In [None]:
from pyspark.sql import SparkSession
spark = SparkSession.builder.getOrCreate()

# Montar caminho base
base_path = "/content/drive/MyDrive/Eixo_05/dados/"

# Carregar featurizacao
TFIDFfeaturizedData = spark.read.parquet(base_path + "TFIDFfeaturizedData")

# Nome para rastrear no output
TFIDFfeaturizedData.name = "TFIDFfeaturizedData"

print("OK -> Dados carregados:",
      TFIDFfeaturizedData.count(),
      )


OK -> Dados carregados: 50000 50000 50000


In [10]:
# === MÉTRICAS (acurácia, erro, matriz de confusão) ===

from pyspark.ml.classification import LogisticRegression, LinearSVC
from pyspark.ml.evaluation import MulticlassClassificationEvaluator

# Utilizando melhor featurização ja analisada na etapa anterior
ds = TFIDFfeaturizedData

# split fixo p/ comparar sempre no mesmo cenrio
train, test = ds.randomSplit([0.8, 0.2], seed=42)

eval_acc = MulticlassClassificationEvaluator(metricName="accuracy")
eval_f1  = MulticlassClassificationEvaluator(metricName="f1")


In [11]:
def train_eval(name, est, train, test):
    model = est.fit(train)
    preds = model.transform(test).cache()

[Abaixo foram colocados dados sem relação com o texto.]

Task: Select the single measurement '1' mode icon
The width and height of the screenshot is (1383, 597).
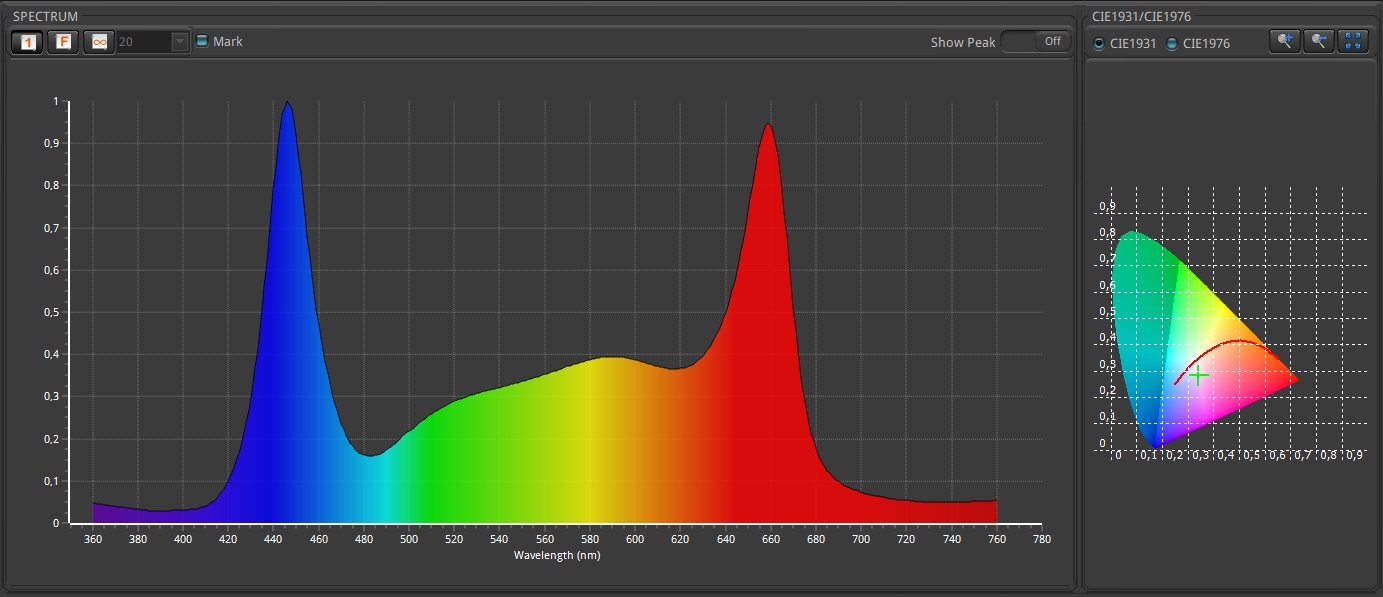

    acc = eval_acc.evaluate(preds)
    f1  = eval_f1.evaluate(preds)
    err = 1.0 - acc

    print(f"\n=== {name} ({getattr(ds,'name','features')}) ===")
    print(f"Acurácia : {acc*100:.2f}%")
    print(f"Taxa erro: {err*100:.2f}%")
    print(f"F1-score : {f1:.4f}")

    print("Matriz de confusão (label x prediction):")
    (preds.groupBy("label", "prediction")
          .count()
          .orderBy("label", "prediction")
          .show(truncate=False))

# modelos e parâmetros para testar
modelos = [
    ("LogisticRegression",
     LogisticRegression(featuresCol="features", labelCol="label",
                        maxIter=30, regParam=0.01, elasticNetParam=0.0)),
    ("LinearSVC",
     LinearSVC(featuresCol="features", labelCol="label",
               maxIter=50, regParam=0.01))
]

for nome, est in modelos:
    train_eval(nome, est, train, test)



=== LogisticRegression (TFIDFfeaturizedData) ===
Acurácia : 89.16%
Taxa erro: 10.84%
F1-score : 0.8916
Matriz de confusão (label x prediction):
+-----+----------+-----+
|label|prediction|count|
+-----+----------+-----+
|0.0  |0.0       |4312 |
|0.0  |1.0       |583  |
|1.0  |0.0       |490  |
|1.0  |1.0       |4516 |
+-----+----------+-----+


=== LinearSVC (TFIDFfeaturizedData) ===
Acurácia : 90.27%
Taxa erro: 9.73%
F1-score : 0.9027
Matriz de confusão (label x prediction):
+-----+----------+-----+
|label|prediction|count|
+-----+----------+-----+
|0.0  |0.0       |4354 |
|0.0  |1.0       |541  |
|1.0  |0.0       |422  |
|1.0  |1.0       |4584 |
+-----+----------+-----+